MF Global: Uncertain futures
Comment of the Day

January 27 2012

Commentary by David Fuller

MF Global: Uncertain futures

This is a good article (may require subscription registration, PDF also provided) on a sorry and damaging saga, written by Hal Weitzman and Gregory Meyer for the Financial Times. Here is the opening:
Since MF Global filed for bankruptcy on October 31 and revealed that customer money was missing, attention has been focused on Jon Corzine, the firm's former chief executive. Once a Wall Street "master of the universe", with a career including stints as head of Goldman Sachs, a US senator and governor of New Jersey, Mr Corzine is now one of the most reviled figures in finance.

There has also been intense scrutiny of CME Group, America's biggest futures exchange operator and the industry body responsible for regulating MF Global's commodities business. Some customers are angry at what they say was a lapse in oversight; others say a for-profit entity should not be regulating its own customers. CME responds that no watchdog can guarantee against fraud.
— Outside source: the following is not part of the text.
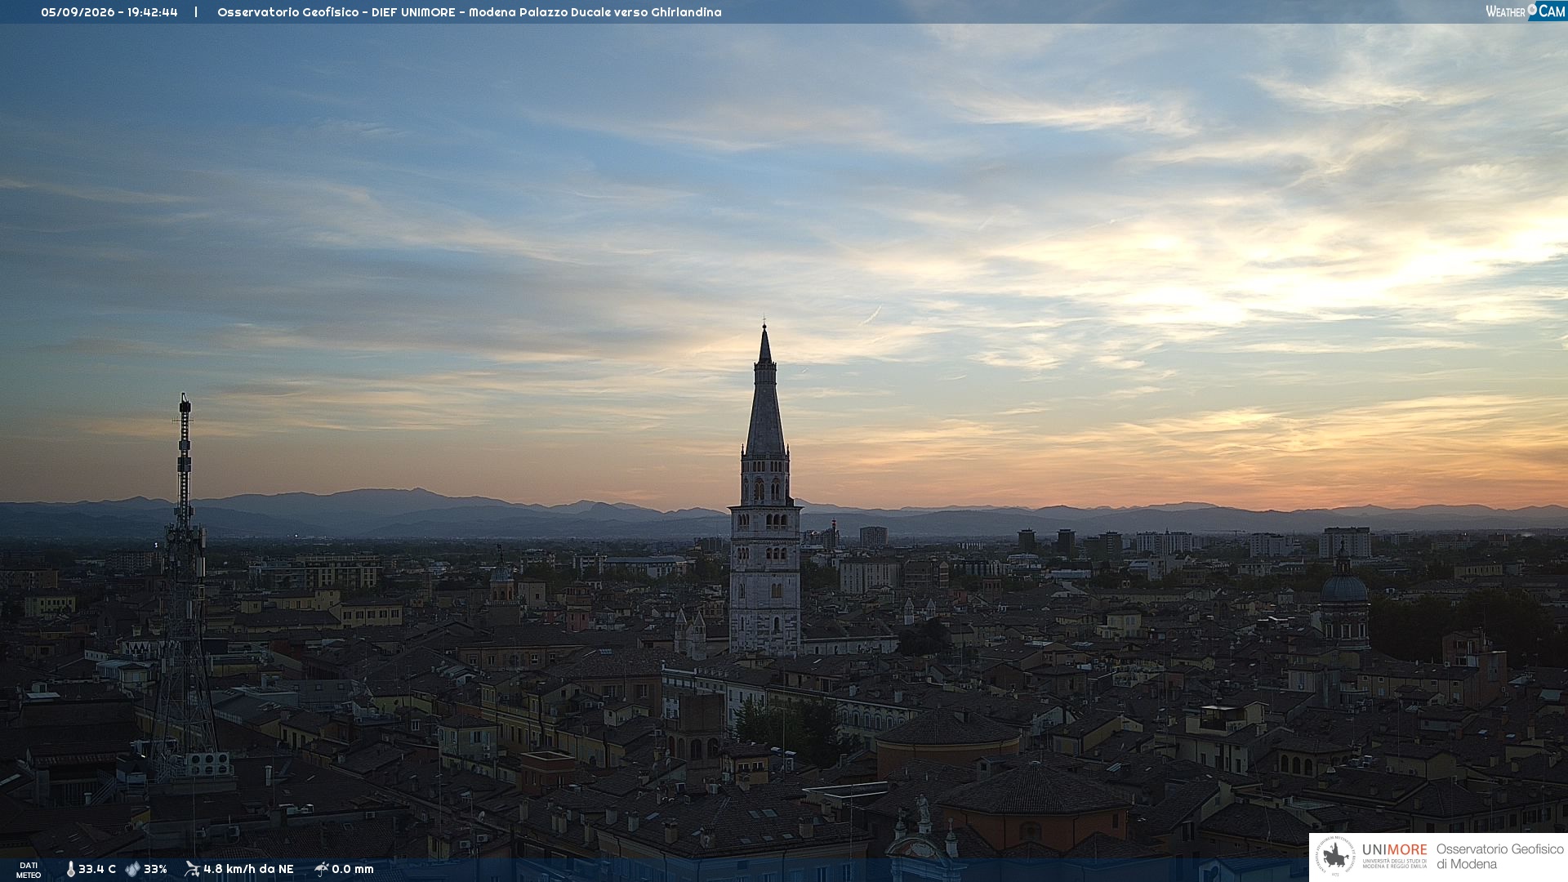
Task: Click the DATI METEO label
Action: (x=29, y=871)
But the MF Global scandal is more than just a question of tarnished reputations. It has had a profound effect on the entire financial industry. The realisation that customers could lose money kept in segregated accounts separate from the firm's own money - thought by many to be as safe as a bank - has severely damaged confidence in the 163-year-old US futures market. Before the financial crisis, futures were among the fastest-growing of all exchange-traded products.

"This is unprecedented. It's the single biggest blow the industry has ever had to its business and credibility," says a former senior CME executive. "It has forced us to ask the question: is the model of the futures industry so flawed that it can never be the same again?"

Such soul-searching is rare for a business that in the past 30 years has transformed itself from an agricultural backwater. Futures markets - which enable producers such as manufacturers to fix for the longer term the prices at which they buy or sell rather than expose themselves to the risk of volatility on the daily spot markets - were once seen chiefly as a system of crop insurance for farmers. Today investors trade agreements to buy and sell in the future anything from oil to financial products.

David Fuller's view The scandal of MF Global has less to do with regulatory problems than a cavalier recklessness on the part of the firm's management. Jon Corzine, of all people should have known better. Many observers felt that he was treated deferentially by former colleagues during the Congressional committee hearings examining what went wrong at MF Global.

There should be a proper trial and if found guilty, Mr Corzine and others responsible should receive sufficient fines and jail sentences to serve as a deterrent to others who might be tempted to play fast and loose with their fiduciary responsibilities, not least clients' money.